_YOUR INSTRUCTIONS_
Could you give back the whole listing exactly as written?

_WORKING DATA_

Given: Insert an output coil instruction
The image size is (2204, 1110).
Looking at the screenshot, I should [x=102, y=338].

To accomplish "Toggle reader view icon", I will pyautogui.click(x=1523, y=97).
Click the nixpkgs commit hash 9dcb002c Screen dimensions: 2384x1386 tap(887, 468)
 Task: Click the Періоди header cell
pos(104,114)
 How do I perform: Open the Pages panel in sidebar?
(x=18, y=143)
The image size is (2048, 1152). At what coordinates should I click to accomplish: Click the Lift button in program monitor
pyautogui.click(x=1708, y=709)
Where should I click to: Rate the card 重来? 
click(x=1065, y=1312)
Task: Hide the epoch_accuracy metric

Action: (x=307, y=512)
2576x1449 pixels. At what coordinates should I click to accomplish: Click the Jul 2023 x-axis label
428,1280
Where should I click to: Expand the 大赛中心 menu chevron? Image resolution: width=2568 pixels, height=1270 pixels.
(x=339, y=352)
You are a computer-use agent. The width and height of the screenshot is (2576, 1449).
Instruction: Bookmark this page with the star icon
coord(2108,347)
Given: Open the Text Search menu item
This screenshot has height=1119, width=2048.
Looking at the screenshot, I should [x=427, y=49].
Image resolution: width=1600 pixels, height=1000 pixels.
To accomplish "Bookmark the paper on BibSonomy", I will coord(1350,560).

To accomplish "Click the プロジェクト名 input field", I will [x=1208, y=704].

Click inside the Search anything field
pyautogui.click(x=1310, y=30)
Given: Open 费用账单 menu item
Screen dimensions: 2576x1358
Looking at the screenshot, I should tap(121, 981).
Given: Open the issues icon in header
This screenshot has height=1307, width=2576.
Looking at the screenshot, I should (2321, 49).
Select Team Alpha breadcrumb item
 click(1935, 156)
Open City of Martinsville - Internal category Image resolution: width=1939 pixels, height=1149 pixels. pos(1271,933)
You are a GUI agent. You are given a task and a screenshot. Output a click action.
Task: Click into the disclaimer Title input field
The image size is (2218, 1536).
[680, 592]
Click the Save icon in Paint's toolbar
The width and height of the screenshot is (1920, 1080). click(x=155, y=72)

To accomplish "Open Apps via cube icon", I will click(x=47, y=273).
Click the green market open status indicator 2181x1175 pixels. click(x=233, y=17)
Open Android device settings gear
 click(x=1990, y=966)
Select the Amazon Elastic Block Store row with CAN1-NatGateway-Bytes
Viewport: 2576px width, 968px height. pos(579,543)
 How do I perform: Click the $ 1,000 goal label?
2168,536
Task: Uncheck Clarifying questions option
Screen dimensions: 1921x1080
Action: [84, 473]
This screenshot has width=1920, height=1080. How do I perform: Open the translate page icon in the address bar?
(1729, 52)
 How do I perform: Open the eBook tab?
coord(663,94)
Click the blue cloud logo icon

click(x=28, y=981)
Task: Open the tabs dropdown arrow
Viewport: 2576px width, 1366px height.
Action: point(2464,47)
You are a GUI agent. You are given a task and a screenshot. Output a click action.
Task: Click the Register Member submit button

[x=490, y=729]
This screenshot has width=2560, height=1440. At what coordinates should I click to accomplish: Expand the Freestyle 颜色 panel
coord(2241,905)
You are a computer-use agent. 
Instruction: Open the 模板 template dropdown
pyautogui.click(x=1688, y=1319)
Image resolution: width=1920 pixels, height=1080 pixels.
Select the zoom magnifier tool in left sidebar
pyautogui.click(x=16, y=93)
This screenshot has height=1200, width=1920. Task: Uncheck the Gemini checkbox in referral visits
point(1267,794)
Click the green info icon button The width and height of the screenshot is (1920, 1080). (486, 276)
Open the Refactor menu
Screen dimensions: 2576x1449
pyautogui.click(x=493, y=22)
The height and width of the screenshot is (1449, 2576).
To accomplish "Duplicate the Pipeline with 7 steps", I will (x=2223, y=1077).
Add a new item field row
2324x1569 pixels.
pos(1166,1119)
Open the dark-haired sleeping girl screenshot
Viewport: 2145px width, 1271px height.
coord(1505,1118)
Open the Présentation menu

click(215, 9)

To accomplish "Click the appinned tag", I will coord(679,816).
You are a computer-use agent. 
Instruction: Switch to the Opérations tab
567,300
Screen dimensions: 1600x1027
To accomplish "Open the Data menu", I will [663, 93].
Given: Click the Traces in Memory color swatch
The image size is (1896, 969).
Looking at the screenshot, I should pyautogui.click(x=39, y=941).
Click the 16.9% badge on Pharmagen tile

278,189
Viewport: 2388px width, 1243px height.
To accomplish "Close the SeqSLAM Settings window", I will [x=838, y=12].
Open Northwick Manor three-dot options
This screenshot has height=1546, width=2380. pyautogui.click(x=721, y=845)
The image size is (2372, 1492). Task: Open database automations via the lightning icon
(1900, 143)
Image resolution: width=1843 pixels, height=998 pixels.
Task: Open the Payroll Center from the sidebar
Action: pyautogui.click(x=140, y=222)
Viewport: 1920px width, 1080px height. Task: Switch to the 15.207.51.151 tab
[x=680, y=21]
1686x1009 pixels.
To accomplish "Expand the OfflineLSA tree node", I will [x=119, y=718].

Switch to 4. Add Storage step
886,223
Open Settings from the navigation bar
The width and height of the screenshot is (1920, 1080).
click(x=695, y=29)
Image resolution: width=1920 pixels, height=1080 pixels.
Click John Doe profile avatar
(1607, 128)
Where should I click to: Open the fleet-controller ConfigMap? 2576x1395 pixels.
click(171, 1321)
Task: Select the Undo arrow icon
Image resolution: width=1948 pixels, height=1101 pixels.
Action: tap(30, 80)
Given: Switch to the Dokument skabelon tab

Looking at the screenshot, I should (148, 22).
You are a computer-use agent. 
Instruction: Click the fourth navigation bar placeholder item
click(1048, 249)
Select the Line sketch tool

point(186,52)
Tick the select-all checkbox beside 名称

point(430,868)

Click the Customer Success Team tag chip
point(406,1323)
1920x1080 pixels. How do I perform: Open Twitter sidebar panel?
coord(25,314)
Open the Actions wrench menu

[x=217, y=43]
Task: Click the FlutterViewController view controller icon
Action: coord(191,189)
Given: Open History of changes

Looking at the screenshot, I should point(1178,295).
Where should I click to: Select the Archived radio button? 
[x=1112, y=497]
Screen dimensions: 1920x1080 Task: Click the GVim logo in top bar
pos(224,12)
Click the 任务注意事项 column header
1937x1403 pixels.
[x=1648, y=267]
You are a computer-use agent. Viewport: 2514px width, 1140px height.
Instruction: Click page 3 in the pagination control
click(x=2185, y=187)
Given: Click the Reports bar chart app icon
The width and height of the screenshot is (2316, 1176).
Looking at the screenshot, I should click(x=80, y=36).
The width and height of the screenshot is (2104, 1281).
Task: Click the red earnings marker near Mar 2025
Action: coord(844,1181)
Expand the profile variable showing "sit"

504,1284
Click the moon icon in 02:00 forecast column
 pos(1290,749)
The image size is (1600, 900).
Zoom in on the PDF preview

_RESULT_
Given: Insert an output coil instruction
The image size is (2204, 1110).
Looking at the screenshot, I should [x=102, y=338].

To accomplish "Toggle reader view icon", I will pyautogui.click(x=1523, y=97).
Click the nixpkgs commit hash 9dcb002c Screen dimensions: 2384x1386 tap(887, 468)
 Task: Click the Періоди header cell
pos(104,114)
 How do I perform: Open the Pages panel in sidebar?
(x=18, y=143)
The image size is (2048, 1152). At what coordinates should I click to accomplish: Click the Lift button in program monitor
pyautogui.click(x=1708, y=709)
Where should I click to: Rate the card 重来? 
click(x=1065, y=1312)
Task: Hide the epoch_accuracy metric

Action: (x=307, y=512)
2576x1449 pixels. At what coordinates should I click to accomplish: Click the Jul 2023 x-axis label
428,1280
Where should I click to: Expand the 大赛中心 menu chevron? Image resolution: width=2568 pixels, height=1270 pixels.
(x=339, y=352)
You are a computer-use agent. The width and height of the screenshot is (2576, 1449).
Instruction: Bookmark this page with the star icon
coord(2108,347)
Given: Open the Text Search menu item
This screenshot has height=1119, width=2048.
Looking at the screenshot, I should [x=427, y=49].
Image resolution: width=1600 pixels, height=1000 pixels.
To accomplish "Bookmark the paper on BibSonomy", I will coord(1350,560).

To accomplish "Click the プロジェクト名 input field", I will [x=1208, y=704].

Click inside the Search anything field
pyautogui.click(x=1310, y=30)
Given: Open 费用账单 menu item
Screen dimensions: 2576x1358
Looking at the screenshot, I should tap(121, 981).
Given: Open the issues icon in header
This screenshot has height=1307, width=2576.
Looking at the screenshot, I should (2321, 49).
Select Team Alpha breadcrumb item
 click(1935, 156)
Open City of Martinsville - Internal category Image resolution: width=1939 pixels, height=1149 pixels. pos(1271,933)
You are a GUI agent. You are given a task and a screenshot. Output a click action.
Task: Click into the disclaimer Title input field
The image size is (2218, 1536).
[680, 592]
Click the Save icon in Paint's toolbar
The width and height of the screenshot is (1920, 1080). click(x=155, y=72)

To accomplish "Open Apps via cube icon", I will click(x=47, y=273).
Click the green market open status indicator 2181x1175 pixels. click(x=233, y=17)
Open Android device settings gear
 click(x=1990, y=966)
Select the Amazon Elastic Block Store row with CAN1-NatGateway-Bytes
Viewport: 2576px width, 968px height. pos(579,543)
 How do I perform: Click the $ 1,000 goal label?
2168,536
Task: Uncheck Clarifying questions option
Screen dimensions: 1921x1080
Action: [84, 473]
This screenshot has width=1920, height=1080. How do I perform: Open the translate page icon in the address bar?
(1729, 52)
 How do I perform: Open the eBook tab?
coord(663,94)
Click the blue cloud logo icon

click(x=28, y=981)
Task: Open the tabs dropdown arrow
Viewport: 2576px width, 1366px height.
Action: point(2464,47)
You are a GUI agent. You are given a task and a screenshot. Output a click action.
Task: Click the Register Member submit button

[x=490, y=729]
This screenshot has width=2560, height=1440. At what coordinates should I click to accomplish: Expand the Freestyle 颜色 panel
coord(2241,905)
You are a computer-use agent. 
Instruction: Open the 模板 template dropdown
pyautogui.click(x=1688, y=1319)
Image resolution: width=1920 pixels, height=1080 pixels.
Select the zoom magnifier tool in left sidebar
pyautogui.click(x=16, y=93)
This screenshot has height=1200, width=1920. Task: Uncheck the Gemini checkbox in referral visits
point(1267,794)
Click the green info icon button The width and height of the screenshot is (1920, 1080). (486, 276)
Open the Refactor menu
Screen dimensions: 2576x1449
pyautogui.click(x=493, y=22)
The height and width of the screenshot is (1449, 2576).
To accomplish "Duplicate the Pipeline with 7 steps", I will (x=2223, y=1077).
Add a new item field row
2324x1569 pixels.
pos(1166,1119)
Open the dark-haired sleeping girl screenshot
Viewport: 2145px width, 1271px height.
coord(1505,1118)
Open the Présentation menu

click(215, 9)

To accomplish "Click the appinned tag", I will coord(679,816).
You are a computer-use agent. 
Instruction: Switch to the Opérations tab
567,300
Screen dimensions: 1600x1027
To accomplish "Open the Data menu", I will [663, 93].
Given: Click the Traces in Memory color swatch
The image size is (1896, 969).
Looking at the screenshot, I should pyautogui.click(x=39, y=941).
Click the 16.9% badge on Pharmagen tile

278,189
Viewport: 2388px width, 1243px height.
To accomplish "Close the SeqSLAM Settings window", I will [x=838, y=12].
Open Northwick Manor three-dot options
This screenshot has height=1546, width=2380. pyautogui.click(x=721, y=845)
The image size is (2372, 1492). Task: Open database automations via the lightning icon
(1900, 143)
Image resolution: width=1843 pixels, height=998 pixels.
Task: Open the Payroll Center from the sidebar
Action: pyautogui.click(x=140, y=222)
Viewport: 1920px width, 1080px height. Task: Switch to the 15.207.51.151 tab
[x=680, y=21]
1686x1009 pixels.
To accomplish "Expand the OfflineLSA tree node", I will [x=119, y=718].

Switch to 4. Add Storage step
886,223
Open Settings from the navigation bar
The width and height of the screenshot is (1920, 1080).
click(x=695, y=29)
Image resolution: width=1920 pixels, height=1080 pixels.
Click John Doe profile avatar
(1607, 128)
Where should I click to: Open the fleet-controller ConfigMap? 2576x1395 pixels.
click(171, 1321)
Task: Select the Undo arrow icon
Image resolution: width=1948 pixels, height=1101 pixels.
Action: tap(30, 80)
Given: Switch to the Dokument skabelon tab

Looking at the screenshot, I should (148, 22).
You are a computer-use agent. 
Instruction: Click the fourth navigation bar placeholder item
click(1048, 249)
Select the Line sketch tool

point(186,52)
Tick the select-all checkbox beside 名称

point(430,868)

Click the Customer Success Team tag chip
point(406,1323)
1920x1080 pixels. How do I perform: Open Twitter sidebar panel?
coord(25,314)
Open the Actions wrench menu

[x=217, y=43]
Task: Click the FlutterViewController view controller icon
Action: coord(191,189)
Given: Open History of changes

Looking at the screenshot, I should point(1178,295).
Where should I click to: Select the Archived radio button? 
[x=1112, y=497]
Screen dimensions: 1920x1080 Task: Click the GVim logo in top bar
pos(224,12)
Click the 任务注意事项 column header
1937x1403 pixels.
[x=1648, y=267]
You are a computer-use agent. Viewport: 2514px width, 1140px height.
Instruction: Click page 3 in the pagination control
click(x=2185, y=187)
Given: Click the Reports bar chart app icon
The width and height of the screenshot is (2316, 1176).
Looking at the screenshot, I should click(x=80, y=36).
The width and height of the screenshot is (2104, 1281).
Task: Click the red earnings marker near Mar 2025
Action: coord(844,1181)
Expand the profile variable showing "sit"

504,1284
Click the moon icon in 02:00 forecast column
 pos(1290,749)
The image size is (1600, 900).
Zoom in on the PDF preview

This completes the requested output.